Although the practice is based in, and committed to, the Kenyan context, Cave are becoming familiar faces on the international architecture exhibition and biennale circuit. Subject of a solo exhibition at the Louisiana Museum of Modern Art in 2023 and co-curating the British Pavilion at next year’s Venice architecture biennale, the practice was also prominently featured in the 2021 iteration of the biennale with a piece titled Obsidian Rain. This was a transposed section of the Mbai Freedom Fighter cave, used by Mau Mau anti-colonial freedom fighters, made out of fragments of obsidian – a naturally occurring glass formed when volcanic lava cools rapidly – from the Great Rift Valley. Since 2015, Cave_bureau has been consistently visiting, surveying and 3D-scanning caves across Kenya, starting with the Mau Mau caves in the Karura Forest, Nairobi’s ‘green lung’, and expanding to the Mbai Freedom Fighter Caves and the Shimoni Slave Caves near the Tanzanian border.
Obsidian Rain, as well as the Cow Corridor are two parts of a larger, interconnected ten-part research project Cave_bureau calls The Anthropocene Museum. This is conceived as a speculative roaming museum that showcases humanity’s impact on the planet through a consolidation of all the projects they have made for galleries, museums and biennales across the world. Stella argues that the ‘museum on the [African] continent is inextricably linked to histories of colonial erasure and extraction’ and instead advocates that sites in the landscape such as the cave – both as a physical space and as a methaphor – is a provocation to invite new thinking about how architecture can adapt to more ecologically sensitive, low carbon, more-than-human futures.
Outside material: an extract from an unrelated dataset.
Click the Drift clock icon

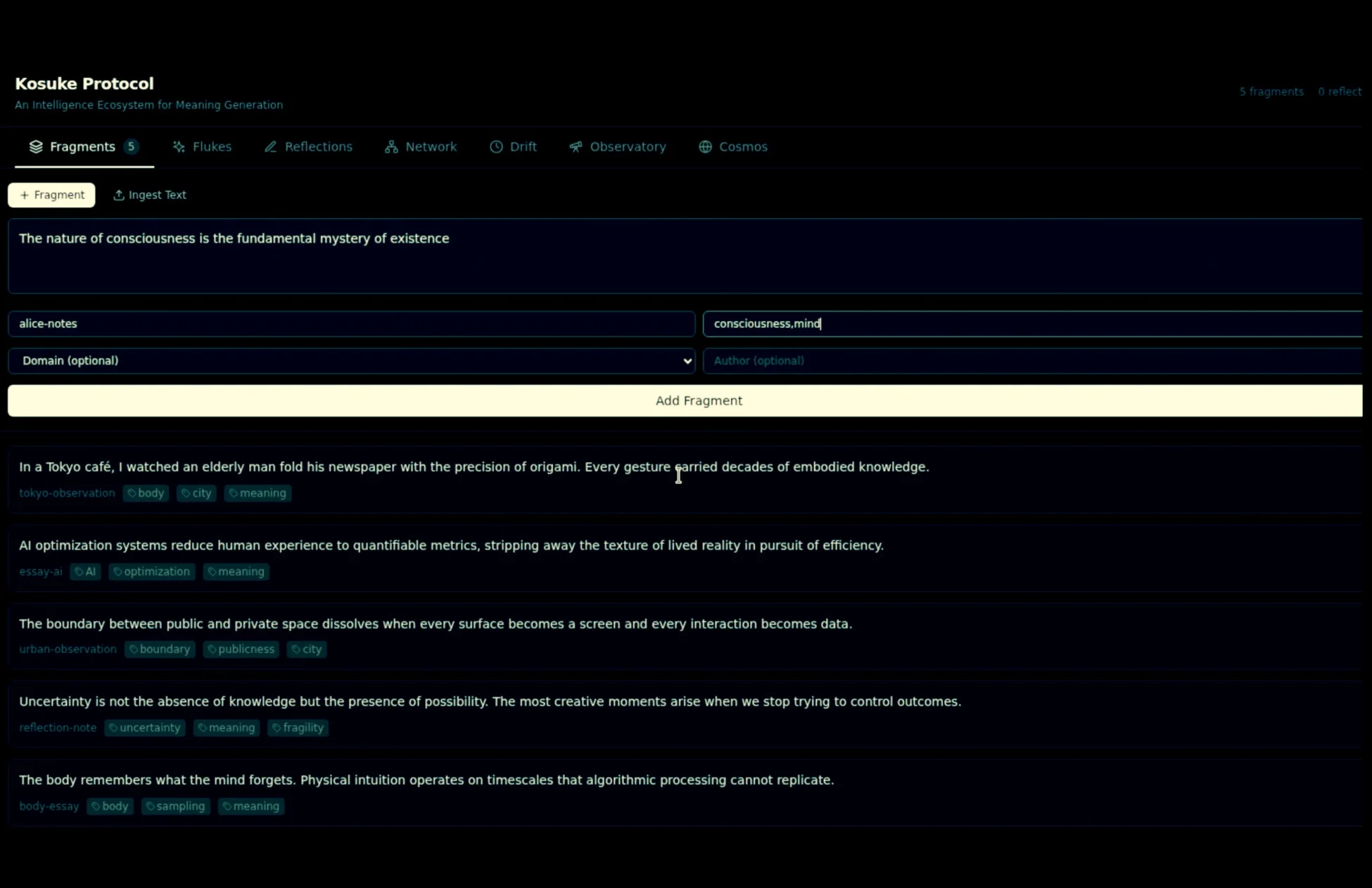[497, 146]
Each project iterates their notion of ‘reverse futurism’, the understanding that for a future to exist we need to undo the mistakes of the past. In this sense, Cave’s work advocates for conceptual imaginary leaps as much as it does legislative changes or new architectural realities. As Karanja writes in the catalogue for their show at Louisiana, ‘our capacity to imagine has been a major causal factor in making homo sapiens the dominant species on Earth’; it is both our greatest strength and most devastating weakness. Despite the problems humans have caused, we also possess the capacity to envision solutions but, to avoid repeating anthropocentric attitudes, a multispecies perspective is needed. Cave_bureau propose that the more-than-human may well need to be a key collaborator in the imagination of these solutions. They offer up an opportunity for redemption, compelling us to set aside human-centred design and learn by reclaiming communal knowledge through indigenous practices that respect the land and its multispecies as partners in envisioning the future.